REQUIRED ACTION >> Transcribe, word for word and without additions, each line below from the one containing "The width and height of the screenshot is (657, 490)." through the one containing "Task: Select 取票机 in the sidebar", both ends included.

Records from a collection
%%
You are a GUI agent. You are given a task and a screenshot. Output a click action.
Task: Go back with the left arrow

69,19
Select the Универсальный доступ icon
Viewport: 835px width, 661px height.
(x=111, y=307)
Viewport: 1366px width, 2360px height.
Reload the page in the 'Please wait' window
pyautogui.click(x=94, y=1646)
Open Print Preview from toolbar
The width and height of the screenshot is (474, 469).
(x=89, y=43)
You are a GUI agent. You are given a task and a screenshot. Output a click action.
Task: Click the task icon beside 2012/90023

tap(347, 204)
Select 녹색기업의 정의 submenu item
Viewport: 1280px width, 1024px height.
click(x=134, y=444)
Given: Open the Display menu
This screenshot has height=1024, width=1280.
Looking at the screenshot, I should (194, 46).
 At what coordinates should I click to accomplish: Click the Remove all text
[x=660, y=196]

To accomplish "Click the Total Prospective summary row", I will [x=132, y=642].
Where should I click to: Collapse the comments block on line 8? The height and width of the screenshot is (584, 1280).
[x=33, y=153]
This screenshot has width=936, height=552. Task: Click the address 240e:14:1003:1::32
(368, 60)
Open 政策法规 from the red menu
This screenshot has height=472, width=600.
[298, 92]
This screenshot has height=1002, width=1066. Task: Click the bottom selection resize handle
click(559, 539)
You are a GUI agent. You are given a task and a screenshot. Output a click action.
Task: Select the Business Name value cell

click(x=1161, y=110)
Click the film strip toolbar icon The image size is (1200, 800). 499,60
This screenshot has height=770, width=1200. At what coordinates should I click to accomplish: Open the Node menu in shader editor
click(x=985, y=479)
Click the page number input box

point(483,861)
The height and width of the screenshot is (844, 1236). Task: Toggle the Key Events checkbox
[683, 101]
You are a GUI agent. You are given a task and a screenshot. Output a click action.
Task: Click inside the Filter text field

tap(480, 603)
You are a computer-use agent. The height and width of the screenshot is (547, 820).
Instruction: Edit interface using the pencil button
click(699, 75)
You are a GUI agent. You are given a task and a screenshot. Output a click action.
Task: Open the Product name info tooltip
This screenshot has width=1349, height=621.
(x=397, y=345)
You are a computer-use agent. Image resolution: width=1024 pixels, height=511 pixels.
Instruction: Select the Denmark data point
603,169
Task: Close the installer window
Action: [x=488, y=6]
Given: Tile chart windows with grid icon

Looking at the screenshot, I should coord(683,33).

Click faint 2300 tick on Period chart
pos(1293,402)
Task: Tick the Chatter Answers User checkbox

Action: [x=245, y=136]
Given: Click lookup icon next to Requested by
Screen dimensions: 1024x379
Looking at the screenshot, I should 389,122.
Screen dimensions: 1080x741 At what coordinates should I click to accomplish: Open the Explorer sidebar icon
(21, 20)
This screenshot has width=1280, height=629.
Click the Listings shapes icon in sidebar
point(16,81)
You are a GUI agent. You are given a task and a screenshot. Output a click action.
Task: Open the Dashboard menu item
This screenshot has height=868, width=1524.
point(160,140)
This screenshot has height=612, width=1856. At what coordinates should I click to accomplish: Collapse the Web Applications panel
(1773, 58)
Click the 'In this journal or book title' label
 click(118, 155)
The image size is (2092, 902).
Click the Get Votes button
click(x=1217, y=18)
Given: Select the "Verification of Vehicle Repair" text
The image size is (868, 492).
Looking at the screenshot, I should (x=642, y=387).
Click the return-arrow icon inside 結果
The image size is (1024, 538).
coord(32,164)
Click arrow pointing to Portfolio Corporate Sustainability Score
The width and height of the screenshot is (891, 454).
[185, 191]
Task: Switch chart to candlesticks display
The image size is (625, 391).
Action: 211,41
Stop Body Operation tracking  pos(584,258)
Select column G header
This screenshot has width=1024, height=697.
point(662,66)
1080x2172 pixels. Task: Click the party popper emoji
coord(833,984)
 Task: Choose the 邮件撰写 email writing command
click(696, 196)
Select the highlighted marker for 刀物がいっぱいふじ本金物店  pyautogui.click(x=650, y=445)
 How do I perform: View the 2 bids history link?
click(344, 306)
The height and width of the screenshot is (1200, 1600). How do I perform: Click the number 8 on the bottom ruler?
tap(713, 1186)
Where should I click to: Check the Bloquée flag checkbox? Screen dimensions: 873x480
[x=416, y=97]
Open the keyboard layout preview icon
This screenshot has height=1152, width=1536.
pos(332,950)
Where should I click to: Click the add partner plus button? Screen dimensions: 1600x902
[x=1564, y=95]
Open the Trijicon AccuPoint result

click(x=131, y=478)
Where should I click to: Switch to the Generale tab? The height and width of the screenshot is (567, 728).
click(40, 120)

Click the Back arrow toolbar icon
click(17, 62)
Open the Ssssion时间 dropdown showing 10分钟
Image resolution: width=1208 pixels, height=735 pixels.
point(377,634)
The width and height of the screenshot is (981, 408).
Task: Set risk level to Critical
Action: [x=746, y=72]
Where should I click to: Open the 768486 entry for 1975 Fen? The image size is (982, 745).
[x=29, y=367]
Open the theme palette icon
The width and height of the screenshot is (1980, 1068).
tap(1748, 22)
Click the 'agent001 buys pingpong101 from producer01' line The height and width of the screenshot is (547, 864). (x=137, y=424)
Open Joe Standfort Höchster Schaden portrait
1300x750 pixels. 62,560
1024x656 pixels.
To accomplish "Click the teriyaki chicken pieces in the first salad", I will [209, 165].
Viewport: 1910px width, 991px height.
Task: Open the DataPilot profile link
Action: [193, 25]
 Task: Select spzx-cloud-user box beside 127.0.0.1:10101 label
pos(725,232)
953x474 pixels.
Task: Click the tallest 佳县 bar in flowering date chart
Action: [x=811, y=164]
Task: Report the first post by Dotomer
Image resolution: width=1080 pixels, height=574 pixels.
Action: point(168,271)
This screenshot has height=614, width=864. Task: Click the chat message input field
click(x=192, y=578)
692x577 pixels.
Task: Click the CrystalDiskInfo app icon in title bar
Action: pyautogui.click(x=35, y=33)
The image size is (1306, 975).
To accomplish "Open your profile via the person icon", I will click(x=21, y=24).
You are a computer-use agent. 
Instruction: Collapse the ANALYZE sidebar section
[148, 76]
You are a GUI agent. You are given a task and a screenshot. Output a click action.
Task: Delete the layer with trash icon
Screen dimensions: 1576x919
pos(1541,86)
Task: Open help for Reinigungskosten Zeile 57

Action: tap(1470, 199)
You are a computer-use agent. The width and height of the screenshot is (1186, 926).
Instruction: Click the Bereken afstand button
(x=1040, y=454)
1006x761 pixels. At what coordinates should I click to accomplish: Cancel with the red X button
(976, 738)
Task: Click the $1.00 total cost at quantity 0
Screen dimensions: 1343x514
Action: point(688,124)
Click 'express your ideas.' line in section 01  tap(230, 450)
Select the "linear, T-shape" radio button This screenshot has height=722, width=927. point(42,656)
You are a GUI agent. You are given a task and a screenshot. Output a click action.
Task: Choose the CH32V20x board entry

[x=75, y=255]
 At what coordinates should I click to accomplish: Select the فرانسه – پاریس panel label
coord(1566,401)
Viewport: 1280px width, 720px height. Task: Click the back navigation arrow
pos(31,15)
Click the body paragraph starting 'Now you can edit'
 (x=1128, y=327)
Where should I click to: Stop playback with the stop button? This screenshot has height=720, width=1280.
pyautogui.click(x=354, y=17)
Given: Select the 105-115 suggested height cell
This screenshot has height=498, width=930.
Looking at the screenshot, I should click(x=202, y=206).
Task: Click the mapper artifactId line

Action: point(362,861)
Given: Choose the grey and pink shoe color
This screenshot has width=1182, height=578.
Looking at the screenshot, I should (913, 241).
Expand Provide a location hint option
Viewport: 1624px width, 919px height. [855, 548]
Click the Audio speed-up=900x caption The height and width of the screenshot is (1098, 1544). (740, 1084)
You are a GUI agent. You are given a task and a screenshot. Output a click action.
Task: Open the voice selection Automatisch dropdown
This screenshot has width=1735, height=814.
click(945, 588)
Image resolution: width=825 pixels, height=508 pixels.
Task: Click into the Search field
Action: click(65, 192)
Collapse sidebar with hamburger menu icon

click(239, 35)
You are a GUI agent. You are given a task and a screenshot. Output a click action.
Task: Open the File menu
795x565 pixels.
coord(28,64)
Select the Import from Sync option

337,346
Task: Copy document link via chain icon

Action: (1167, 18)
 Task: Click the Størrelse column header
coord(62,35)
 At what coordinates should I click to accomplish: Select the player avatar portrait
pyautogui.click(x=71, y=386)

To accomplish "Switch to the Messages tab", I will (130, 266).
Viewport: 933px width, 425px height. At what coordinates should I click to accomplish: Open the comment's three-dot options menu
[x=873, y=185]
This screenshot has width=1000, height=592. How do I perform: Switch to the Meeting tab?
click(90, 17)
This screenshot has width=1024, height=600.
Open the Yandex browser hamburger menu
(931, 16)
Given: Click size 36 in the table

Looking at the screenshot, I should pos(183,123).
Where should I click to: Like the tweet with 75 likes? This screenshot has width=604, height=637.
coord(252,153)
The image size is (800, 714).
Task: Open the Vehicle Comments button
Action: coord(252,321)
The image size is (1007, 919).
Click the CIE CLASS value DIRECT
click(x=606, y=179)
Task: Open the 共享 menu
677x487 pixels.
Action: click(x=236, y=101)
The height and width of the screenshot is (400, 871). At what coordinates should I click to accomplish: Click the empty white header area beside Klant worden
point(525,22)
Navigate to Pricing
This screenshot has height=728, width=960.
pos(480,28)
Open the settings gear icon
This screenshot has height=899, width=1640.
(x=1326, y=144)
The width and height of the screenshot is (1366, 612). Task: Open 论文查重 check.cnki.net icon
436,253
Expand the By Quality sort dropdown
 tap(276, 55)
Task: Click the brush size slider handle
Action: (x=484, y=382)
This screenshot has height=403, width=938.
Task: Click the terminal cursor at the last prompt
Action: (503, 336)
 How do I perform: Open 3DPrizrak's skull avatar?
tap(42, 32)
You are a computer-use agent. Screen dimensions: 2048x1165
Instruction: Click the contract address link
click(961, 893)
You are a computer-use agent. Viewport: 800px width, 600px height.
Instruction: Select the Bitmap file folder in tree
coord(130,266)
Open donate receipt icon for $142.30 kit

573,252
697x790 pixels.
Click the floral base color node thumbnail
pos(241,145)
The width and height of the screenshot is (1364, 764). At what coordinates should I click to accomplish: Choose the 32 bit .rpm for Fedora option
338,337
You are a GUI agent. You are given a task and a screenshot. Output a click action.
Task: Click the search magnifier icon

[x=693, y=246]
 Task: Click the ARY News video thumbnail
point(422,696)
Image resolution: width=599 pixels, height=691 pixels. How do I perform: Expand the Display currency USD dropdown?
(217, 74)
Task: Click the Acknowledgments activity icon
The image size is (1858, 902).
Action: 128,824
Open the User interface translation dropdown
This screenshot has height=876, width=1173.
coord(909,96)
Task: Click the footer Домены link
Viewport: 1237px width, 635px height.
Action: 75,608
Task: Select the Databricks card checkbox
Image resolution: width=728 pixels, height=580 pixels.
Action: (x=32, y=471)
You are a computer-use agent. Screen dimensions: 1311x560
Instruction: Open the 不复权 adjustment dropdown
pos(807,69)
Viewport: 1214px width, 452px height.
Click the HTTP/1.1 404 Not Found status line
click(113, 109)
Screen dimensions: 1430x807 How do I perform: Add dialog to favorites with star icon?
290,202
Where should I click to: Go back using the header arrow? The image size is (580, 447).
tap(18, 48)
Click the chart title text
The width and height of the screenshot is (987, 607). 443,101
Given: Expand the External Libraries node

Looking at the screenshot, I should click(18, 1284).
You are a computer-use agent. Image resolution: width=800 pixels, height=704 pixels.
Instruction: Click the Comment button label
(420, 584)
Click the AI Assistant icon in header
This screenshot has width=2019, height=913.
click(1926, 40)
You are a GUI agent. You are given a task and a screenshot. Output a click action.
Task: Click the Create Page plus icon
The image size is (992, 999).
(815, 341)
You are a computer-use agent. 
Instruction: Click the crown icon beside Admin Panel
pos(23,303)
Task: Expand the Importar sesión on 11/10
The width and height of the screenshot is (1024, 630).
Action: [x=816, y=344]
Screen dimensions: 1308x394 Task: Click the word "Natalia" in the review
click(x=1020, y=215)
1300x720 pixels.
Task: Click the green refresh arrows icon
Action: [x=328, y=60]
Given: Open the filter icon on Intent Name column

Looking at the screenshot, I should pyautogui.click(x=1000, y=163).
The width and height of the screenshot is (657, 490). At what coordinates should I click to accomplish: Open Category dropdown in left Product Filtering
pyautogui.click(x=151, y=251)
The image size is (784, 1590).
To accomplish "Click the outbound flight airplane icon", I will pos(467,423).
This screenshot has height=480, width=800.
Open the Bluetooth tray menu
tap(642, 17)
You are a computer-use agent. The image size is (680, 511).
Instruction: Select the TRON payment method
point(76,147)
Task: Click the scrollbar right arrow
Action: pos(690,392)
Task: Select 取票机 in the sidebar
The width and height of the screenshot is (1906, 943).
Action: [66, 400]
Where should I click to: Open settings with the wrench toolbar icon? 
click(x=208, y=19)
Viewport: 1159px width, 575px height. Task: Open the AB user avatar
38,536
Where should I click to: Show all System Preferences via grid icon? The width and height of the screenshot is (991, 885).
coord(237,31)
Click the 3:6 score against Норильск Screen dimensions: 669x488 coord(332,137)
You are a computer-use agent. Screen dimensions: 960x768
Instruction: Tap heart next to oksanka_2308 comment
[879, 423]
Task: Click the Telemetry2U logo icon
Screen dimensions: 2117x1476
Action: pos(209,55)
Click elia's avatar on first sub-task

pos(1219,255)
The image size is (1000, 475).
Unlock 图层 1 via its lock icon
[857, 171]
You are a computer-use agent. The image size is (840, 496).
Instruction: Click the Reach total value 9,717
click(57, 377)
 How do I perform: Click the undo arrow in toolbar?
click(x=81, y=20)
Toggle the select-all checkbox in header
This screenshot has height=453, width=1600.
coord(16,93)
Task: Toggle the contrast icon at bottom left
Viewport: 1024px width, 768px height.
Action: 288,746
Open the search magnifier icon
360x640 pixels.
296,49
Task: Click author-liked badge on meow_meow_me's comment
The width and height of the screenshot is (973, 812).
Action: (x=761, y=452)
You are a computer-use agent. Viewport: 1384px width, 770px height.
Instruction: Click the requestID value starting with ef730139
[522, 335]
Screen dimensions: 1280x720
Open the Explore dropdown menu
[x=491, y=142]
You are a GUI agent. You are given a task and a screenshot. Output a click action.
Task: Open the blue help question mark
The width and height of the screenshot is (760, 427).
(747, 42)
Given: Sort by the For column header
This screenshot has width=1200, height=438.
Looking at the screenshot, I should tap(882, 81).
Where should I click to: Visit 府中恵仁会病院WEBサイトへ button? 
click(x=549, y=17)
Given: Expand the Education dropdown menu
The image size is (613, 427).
%%
SOLUTION FOR THIS TASK >>
The width and height of the screenshot is (657, 490). At what coordinates should I click to accomplish: Open Category dropdown in left Product Filtering
pyautogui.click(x=151, y=251)
The image size is (784, 1590).
To accomplish "Click the outbound flight airplane icon", I will pos(467,423).
This screenshot has height=480, width=800.
Open the Bluetooth tray menu
tap(642, 17)
You are a computer-use agent. The image size is (680, 511).
Instruction: Select the TRON payment method
point(76,147)
Task: Click the scrollbar right arrow
Action: pos(690,392)
Task: Select 取票机 in the sidebar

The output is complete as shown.